Frantisek, le paysan, incarne une sorte de héros éthique, résistant à la pression des membres du parti chargés de collectiviser les terres. En observant une attitude non-violente, il est une référence pour les autres paysans de son village de Moravie.

Le refus de la soumission perdure tant que Frantisek dit non aux pressions de ceux qui ont choisi d’appliquer les consignes du Parti. Ils ont à « persuader » les petits propriétaires à devenir des ouvriers agricoles d’une coopérative. L’histoire se situe dans la période suivant la mise en place de la chape communiste sur le pays. Les liens anciens se défont ainsi sous la pression de l’idéologie.

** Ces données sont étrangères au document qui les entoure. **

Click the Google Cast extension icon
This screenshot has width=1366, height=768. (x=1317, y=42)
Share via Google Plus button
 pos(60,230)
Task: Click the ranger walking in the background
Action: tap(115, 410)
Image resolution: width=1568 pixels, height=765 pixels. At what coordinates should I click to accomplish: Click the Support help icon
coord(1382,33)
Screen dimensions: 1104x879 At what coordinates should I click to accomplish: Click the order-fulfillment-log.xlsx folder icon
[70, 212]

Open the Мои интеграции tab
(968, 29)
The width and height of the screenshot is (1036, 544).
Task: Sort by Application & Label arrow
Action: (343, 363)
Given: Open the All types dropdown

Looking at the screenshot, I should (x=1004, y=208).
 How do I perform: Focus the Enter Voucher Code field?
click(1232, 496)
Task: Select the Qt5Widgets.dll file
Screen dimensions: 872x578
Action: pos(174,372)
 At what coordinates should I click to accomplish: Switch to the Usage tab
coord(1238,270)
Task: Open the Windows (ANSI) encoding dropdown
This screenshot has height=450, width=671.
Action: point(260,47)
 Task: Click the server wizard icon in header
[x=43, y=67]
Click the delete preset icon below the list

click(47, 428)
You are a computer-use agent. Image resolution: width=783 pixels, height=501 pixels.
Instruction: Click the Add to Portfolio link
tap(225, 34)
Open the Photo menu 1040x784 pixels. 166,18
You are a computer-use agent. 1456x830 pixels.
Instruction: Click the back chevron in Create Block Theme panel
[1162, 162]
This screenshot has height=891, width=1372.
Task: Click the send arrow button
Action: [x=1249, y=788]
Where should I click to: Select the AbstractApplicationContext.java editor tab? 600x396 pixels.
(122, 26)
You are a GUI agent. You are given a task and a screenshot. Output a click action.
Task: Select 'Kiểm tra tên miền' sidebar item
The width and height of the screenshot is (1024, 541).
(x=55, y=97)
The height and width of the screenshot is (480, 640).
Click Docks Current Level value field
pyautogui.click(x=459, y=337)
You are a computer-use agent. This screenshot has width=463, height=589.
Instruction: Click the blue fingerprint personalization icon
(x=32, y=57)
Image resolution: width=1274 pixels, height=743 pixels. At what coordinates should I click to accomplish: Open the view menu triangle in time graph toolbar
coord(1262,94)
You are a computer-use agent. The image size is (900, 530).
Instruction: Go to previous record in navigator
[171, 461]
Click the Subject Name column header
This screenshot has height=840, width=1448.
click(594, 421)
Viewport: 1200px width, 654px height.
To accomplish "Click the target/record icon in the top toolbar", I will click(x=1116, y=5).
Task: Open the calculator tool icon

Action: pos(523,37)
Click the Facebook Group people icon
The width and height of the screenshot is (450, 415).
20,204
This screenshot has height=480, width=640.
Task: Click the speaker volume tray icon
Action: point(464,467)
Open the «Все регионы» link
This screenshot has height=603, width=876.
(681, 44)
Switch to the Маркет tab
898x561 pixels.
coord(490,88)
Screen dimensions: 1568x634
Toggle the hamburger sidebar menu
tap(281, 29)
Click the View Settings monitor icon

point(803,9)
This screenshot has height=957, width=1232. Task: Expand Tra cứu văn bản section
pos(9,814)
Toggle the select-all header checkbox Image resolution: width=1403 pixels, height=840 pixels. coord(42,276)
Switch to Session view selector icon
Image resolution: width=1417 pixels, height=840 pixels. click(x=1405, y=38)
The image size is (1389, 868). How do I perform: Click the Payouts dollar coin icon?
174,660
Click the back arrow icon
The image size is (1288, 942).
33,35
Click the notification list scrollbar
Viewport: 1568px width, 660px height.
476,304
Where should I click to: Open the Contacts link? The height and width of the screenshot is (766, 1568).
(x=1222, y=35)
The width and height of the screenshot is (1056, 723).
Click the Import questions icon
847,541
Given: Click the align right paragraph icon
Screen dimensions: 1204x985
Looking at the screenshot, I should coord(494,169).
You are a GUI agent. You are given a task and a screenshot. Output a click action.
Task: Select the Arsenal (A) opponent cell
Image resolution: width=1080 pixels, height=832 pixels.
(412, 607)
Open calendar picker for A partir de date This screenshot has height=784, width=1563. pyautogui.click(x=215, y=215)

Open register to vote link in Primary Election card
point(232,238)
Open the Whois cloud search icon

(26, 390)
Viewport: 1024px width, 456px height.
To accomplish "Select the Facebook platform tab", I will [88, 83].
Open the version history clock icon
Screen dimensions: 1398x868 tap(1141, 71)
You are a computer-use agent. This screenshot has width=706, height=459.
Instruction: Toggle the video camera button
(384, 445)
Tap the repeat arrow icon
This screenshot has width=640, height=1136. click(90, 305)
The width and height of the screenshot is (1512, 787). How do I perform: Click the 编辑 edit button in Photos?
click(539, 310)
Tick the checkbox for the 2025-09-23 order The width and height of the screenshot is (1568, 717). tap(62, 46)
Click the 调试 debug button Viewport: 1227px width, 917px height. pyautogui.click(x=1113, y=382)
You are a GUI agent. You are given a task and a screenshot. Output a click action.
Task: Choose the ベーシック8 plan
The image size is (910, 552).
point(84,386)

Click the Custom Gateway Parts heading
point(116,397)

Une des premières séquences donne le ton. L’église orthodoxe du village abrite un chœur qui chante des louanges dédiées à ...Staline. L’organiste envoie à un rendez-vous mystérieux un jeune homme sur le point de se marier. Parvenu à vélo au sommet de la colline, le jeune homme est abattu sans que l’on sache par qui ni pourquoi. L’organiste, inquiété à son tour, plie bagage avec sa femme, laissant là sa maison. Personne ne sait qui fait ou pense quoi. Frantisek doit abandonner sa propriété, en raison de la coopérative située sur sa propriété, pour une autre ferme que l’on imagine plus modeste. L’unité du village se désagrège peu à peu. L’ambiance festive perdure : ça boit, ça danse, ça dort au clair de lune, ça danse en costumes et masques mais l’essentiel, la liberté et l’amitié ont disparu. Chaque habitant habite sa solitude. Périodiquement, des hommes en uniforme viennent réclamer la signature des paysans pour leur faire intégrer la coopérative. Un grand mot pour désigner ce qui deviendra une cour de ferme surchargée de détritus.

La vie continue. La Nature est belle. La liberté a disparu. Frantisek accepte au final de s’occuper de nouveau de sa ferme, devenue un dépotoir. En vain. Sa femme sera sa veuve et ses enfants seront orphelins de père.

Quelles leçons pour la problématique alcoolique et pour aujourd’hui ?

 L’essentiel est de vivre libre, de pouvoir aimer, entreprendre et agir. Le festif ne saurait masquer la perte de la liberté et la perte de sens. Savoir dire non s’impose parfois. Quand, c’est possible !

Nous pouvons mesurer combien notre part de liberté est menacée, tout comme l’accès à des plaisirs simples, fussent-ils liés au travail.